What you have to do | What follows are records. Restate all of them word for word.

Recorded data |

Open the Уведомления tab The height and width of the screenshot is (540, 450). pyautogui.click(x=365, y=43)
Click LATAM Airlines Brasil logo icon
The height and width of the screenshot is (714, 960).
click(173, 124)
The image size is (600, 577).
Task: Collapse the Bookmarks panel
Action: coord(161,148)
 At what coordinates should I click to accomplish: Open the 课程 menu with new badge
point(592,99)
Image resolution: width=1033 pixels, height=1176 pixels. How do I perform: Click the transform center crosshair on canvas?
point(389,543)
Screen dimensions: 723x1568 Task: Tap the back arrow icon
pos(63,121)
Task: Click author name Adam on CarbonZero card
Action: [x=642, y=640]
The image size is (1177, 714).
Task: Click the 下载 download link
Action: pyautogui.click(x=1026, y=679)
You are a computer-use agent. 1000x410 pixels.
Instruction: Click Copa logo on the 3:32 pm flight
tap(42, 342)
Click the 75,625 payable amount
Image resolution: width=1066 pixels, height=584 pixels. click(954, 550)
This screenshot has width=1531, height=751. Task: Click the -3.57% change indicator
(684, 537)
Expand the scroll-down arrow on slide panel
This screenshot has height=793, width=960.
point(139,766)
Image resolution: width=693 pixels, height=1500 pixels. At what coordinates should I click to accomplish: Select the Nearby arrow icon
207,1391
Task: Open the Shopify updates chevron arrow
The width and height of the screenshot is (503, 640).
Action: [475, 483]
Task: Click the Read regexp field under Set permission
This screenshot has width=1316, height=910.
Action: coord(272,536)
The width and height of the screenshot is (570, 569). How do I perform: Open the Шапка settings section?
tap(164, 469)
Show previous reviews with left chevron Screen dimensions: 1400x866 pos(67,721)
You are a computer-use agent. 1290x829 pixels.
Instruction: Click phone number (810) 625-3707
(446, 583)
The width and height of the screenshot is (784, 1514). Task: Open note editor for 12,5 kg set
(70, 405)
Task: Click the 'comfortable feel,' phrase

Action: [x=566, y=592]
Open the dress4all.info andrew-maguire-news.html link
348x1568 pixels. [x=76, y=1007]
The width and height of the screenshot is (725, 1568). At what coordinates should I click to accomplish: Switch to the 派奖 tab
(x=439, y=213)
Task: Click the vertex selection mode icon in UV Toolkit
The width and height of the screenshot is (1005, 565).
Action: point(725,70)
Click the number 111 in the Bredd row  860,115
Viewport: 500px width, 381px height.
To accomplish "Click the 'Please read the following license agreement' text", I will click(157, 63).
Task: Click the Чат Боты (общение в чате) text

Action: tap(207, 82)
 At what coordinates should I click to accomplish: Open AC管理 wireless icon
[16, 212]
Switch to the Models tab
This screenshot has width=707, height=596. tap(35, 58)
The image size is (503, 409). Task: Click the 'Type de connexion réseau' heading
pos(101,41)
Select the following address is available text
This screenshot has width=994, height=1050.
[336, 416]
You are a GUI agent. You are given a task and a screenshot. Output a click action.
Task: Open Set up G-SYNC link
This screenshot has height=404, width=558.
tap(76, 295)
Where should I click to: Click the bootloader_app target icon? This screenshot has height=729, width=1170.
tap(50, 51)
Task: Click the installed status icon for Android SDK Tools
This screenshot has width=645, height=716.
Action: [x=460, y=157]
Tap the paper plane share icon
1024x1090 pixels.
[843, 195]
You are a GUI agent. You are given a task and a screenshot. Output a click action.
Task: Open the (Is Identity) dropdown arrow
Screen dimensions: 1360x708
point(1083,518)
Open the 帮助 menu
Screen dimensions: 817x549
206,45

Solution for this task |
Open the Уведомления tab The height and width of the screenshot is (540, 450). pyautogui.click(x=365, y=43)
Click LATAM Airlines Brasil logo icon
The height and width of the screenshot is (714, 960).
click(173, 124)
The image size is (600, 577).
Task: Collapse the Bookmarks panel
Action: coord(161,148)
 At what coordinates should I click to accomplish: Open the 课程 menu with new badge
point(592,99)
Image resolution: width=1033 pixels, height=1176 pixels. How do I perform: Click the transform center crosshair on canvas?
point(389,543)
Screen dimensions: 723x1568 Task: Tap the back arrow icon
pos(63,121)
Task: Click author name Adam on CarbonZero card
Action: [x=642, y=640]
The image size is (1177, 714).
Task: Click the 下载 download link
Action: pyautogui.click(x=1026, y=679)
You are a computer-use agent. 1000x410 pixels.
Instruction: Click Copa logo on the 3:32 pm flight
tap(42, 342)
Click the 75,625 payable amount
Image resolution: width=1066 pixels, height=584 pixels. click(954, 550)
This screenshot has width=1531, height=751. Task: Click the -3.57% change indicator
(684, 537)
Expand the scroll-down arrow on slide panel
This screenshot has height=793, width=960.
point(139,766)
Image resolution: width=693 pixels, height=1500 pixels. At what coordinates should I click to accomplish: Select the Nearby arrow icon
207,1391
Task: Open the Shopify updates chevron arrow
The width and height of the screenshot is (503, 640).
Action: [475, 483]
Task: Click the Read regexp field under Set permission
This screenshot has width=1316, height=910.
Action: coord(272,536)
The width and height of the screenshot is (570, 569). How do I perform: Open the Шапка settings section?
tap(164, 469)
Show previous reviews with left chevron Screen dimensions: 1400x866 pos(67,721)
You are a computer-use agent. 1290x829 pixels.
Instruction: Click phone number (810) 625-3707
(446, 583)
The width and height of the screenshot is (784, 1514). Task: Open note editor for 12,5 kg set
(70, 405)
Task: Click the 'comfortable feel,' phrase

Action: [x=566, y=592]
Open the dress4all.info andrew-maguire-news.html link
348x1568 pixels. [x=76, y=1007]
The width and height of the screenshot is (725, 1568). At what coordinates should I click to accomplish: Switch to the 派奖 tab
(x=439, y=213)
Task: Click the vertex selection mode icon in UV Toolkit
The width and height of the screenshot is (1005, 565).
Action: point(725,70)
Click the number 111 in the Bredd row  860,115
Viewport: 500px width, 381px height.
To accomplish "Click the 'Please read the following license agreement' text", I will click(157, 63).
Task: Click the Чат Боты (общение в чате) text

Action: tap(207, 82)
 At what coordinates should I click to accomplish: Open AC管理 wireless icon
[16, 212]
Switch to the Models tab
This screenshot has width=707, height=596. tap(35, 58)
The image size is (503, 409). Task: Click the 'Type de connexion réseau' heading
pos(101,41)
Select the following address is available text
This screenshot has width=994, height=1050.
[336, 416]
You are a GUI agent. You are given a task and a screenshot. Output a click action.
Task: Open Set up G-SYNC link
This screenshot has height=404, width=558.
tap(76, 295)
Where should I click to: Click the bootloader_app target icon? This screenshot has height=729, width=1170.
tap(50, 51)
Task: Click the installed status icon for Android SDK Tools
This screenshot has width=645, height=716.
Action: [x=460, y=157]
Tap the paper plane share icon
1024x1090 pixels.
[843, 195]
You are a GUI agent. You are given a task and a screenshot. Output a click action.
Task: Open the (Is Identity) dropdown arrow
Screen dimensions: 1360x708
point(1083,518)
Open the 帮助 menu
Screen dimensions: 817x549
206,45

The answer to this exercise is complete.